**Task prompt**
For each line below that contains the string "node", copy that line.

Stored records
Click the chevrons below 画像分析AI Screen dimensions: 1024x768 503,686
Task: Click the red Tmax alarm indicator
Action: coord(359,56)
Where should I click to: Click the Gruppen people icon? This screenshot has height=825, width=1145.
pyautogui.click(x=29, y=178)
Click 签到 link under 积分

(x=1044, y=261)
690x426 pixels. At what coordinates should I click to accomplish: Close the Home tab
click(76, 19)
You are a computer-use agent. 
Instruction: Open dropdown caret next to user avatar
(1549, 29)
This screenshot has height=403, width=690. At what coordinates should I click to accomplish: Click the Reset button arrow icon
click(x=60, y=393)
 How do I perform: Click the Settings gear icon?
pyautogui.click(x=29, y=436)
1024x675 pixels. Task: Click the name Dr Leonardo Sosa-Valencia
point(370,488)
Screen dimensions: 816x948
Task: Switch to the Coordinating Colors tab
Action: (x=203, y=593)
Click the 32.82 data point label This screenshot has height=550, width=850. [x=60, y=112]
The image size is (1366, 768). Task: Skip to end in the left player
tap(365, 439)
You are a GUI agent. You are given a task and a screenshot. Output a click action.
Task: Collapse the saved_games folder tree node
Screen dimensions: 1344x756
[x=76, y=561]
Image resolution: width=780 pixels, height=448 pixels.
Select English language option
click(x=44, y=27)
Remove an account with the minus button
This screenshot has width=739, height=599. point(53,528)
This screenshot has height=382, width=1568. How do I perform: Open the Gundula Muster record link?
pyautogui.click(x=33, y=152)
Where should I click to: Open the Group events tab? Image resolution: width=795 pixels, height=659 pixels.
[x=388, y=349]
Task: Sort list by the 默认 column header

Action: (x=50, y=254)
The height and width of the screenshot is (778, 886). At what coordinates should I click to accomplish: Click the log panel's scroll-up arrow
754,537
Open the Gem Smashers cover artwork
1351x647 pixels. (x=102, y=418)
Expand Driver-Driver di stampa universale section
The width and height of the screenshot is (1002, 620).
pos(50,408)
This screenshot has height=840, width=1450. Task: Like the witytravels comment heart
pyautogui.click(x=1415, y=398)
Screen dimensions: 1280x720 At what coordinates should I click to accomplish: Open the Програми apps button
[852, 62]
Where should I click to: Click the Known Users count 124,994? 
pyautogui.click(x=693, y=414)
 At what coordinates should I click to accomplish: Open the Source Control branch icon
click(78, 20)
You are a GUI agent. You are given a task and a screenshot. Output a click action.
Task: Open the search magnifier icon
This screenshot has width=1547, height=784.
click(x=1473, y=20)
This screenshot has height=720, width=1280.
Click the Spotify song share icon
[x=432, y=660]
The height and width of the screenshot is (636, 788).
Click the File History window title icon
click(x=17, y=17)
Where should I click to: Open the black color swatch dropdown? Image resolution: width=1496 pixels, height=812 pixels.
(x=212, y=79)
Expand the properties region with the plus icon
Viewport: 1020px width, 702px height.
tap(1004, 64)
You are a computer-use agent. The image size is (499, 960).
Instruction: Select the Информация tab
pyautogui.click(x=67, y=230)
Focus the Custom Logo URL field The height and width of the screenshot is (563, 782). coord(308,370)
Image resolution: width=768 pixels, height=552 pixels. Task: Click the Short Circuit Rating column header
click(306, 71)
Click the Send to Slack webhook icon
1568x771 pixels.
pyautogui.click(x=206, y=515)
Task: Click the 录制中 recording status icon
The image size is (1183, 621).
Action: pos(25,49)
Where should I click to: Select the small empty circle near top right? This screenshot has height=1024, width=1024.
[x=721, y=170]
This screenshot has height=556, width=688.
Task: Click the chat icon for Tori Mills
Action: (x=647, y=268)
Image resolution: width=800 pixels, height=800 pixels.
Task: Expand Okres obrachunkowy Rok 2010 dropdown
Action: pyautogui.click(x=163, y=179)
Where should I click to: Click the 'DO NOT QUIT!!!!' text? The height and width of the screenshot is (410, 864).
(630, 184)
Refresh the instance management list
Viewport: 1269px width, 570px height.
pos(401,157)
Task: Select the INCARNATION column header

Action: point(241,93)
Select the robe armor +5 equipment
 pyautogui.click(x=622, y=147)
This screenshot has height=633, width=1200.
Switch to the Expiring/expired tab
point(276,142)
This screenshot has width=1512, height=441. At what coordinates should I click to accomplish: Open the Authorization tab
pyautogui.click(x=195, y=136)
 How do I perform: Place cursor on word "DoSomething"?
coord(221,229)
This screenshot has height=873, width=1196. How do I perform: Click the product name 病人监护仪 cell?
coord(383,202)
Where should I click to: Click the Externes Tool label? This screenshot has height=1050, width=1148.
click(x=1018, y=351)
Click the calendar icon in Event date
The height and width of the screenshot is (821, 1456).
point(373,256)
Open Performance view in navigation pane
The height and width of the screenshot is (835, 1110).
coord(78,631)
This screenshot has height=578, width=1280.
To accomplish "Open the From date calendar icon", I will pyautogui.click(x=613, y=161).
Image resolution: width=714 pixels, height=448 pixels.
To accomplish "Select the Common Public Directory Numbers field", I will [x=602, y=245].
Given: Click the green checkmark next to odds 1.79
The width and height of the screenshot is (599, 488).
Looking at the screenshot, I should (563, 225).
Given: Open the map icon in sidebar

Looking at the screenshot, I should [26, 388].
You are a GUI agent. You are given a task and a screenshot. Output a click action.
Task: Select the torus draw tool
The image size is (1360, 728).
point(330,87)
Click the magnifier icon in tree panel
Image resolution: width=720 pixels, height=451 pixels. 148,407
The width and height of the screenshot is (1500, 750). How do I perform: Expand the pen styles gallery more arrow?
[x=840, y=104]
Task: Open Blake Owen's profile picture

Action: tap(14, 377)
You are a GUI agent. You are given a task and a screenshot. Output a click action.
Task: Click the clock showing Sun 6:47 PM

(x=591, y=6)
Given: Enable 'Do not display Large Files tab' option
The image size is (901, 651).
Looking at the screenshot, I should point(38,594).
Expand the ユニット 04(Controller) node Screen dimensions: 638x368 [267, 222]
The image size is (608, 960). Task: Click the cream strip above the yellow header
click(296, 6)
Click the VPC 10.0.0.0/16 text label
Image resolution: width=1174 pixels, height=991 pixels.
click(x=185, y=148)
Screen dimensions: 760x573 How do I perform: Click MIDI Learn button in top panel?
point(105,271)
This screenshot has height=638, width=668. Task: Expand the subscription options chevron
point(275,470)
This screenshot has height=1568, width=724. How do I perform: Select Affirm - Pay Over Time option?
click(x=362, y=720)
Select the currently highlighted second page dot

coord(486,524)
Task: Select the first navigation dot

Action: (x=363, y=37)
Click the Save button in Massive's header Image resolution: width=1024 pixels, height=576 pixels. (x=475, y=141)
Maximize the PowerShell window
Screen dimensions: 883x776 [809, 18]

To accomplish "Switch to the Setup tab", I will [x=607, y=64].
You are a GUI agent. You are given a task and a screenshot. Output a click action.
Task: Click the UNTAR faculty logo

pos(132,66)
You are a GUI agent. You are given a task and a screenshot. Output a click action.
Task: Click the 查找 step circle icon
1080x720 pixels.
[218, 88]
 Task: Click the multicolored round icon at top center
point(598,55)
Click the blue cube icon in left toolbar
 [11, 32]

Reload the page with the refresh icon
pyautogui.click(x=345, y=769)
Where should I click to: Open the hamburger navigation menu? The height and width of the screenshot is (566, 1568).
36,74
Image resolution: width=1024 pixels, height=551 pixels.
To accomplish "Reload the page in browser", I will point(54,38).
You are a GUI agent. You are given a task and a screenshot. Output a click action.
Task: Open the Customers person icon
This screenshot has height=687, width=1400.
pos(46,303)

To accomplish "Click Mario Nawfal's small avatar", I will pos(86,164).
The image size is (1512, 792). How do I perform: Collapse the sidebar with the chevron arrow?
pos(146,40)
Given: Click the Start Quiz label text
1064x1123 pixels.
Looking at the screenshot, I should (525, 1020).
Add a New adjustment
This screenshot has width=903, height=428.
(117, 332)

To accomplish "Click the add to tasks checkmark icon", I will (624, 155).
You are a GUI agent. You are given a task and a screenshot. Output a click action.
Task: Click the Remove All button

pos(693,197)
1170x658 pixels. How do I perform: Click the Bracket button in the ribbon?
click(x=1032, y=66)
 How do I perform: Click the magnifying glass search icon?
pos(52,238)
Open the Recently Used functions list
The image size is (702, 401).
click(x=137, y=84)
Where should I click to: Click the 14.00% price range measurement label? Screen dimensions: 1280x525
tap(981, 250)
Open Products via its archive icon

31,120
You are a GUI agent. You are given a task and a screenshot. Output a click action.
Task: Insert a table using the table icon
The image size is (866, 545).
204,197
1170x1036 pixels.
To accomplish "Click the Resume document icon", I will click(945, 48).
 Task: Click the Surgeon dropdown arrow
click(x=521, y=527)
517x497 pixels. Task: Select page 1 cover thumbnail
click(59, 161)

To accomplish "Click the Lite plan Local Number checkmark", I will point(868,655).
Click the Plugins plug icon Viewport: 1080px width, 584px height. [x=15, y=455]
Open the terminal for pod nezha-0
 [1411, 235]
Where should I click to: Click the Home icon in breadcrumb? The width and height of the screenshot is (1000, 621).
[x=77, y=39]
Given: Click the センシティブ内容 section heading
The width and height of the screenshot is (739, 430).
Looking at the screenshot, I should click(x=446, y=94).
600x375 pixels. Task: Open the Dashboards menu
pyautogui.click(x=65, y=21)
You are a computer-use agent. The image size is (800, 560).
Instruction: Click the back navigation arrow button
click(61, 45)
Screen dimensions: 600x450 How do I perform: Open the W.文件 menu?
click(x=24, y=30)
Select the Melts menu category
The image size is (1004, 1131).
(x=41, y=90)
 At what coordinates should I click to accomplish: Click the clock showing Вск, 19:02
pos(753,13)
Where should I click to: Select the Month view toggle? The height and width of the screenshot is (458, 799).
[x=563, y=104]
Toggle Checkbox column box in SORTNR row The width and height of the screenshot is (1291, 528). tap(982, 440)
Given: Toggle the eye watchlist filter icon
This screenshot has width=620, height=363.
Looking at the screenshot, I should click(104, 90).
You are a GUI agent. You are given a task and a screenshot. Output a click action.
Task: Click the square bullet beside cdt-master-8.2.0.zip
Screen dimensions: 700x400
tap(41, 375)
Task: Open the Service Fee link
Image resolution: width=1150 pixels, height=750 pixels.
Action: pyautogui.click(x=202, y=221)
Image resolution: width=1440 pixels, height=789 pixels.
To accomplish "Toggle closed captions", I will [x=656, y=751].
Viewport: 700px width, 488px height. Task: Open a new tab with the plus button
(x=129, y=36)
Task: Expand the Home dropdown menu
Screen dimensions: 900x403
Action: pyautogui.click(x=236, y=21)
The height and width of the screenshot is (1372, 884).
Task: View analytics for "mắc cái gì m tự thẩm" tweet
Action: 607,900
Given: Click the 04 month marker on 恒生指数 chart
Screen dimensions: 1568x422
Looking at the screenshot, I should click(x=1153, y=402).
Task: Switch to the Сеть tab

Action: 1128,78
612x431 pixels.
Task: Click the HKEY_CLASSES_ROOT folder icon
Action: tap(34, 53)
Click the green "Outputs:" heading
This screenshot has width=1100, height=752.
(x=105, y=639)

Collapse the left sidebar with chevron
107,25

**Expected answer**
Task: Collapse the saved_games folder tree node
Expand the ユニット 04(Controller) node Screen dimensions: 638x368 [267, 222]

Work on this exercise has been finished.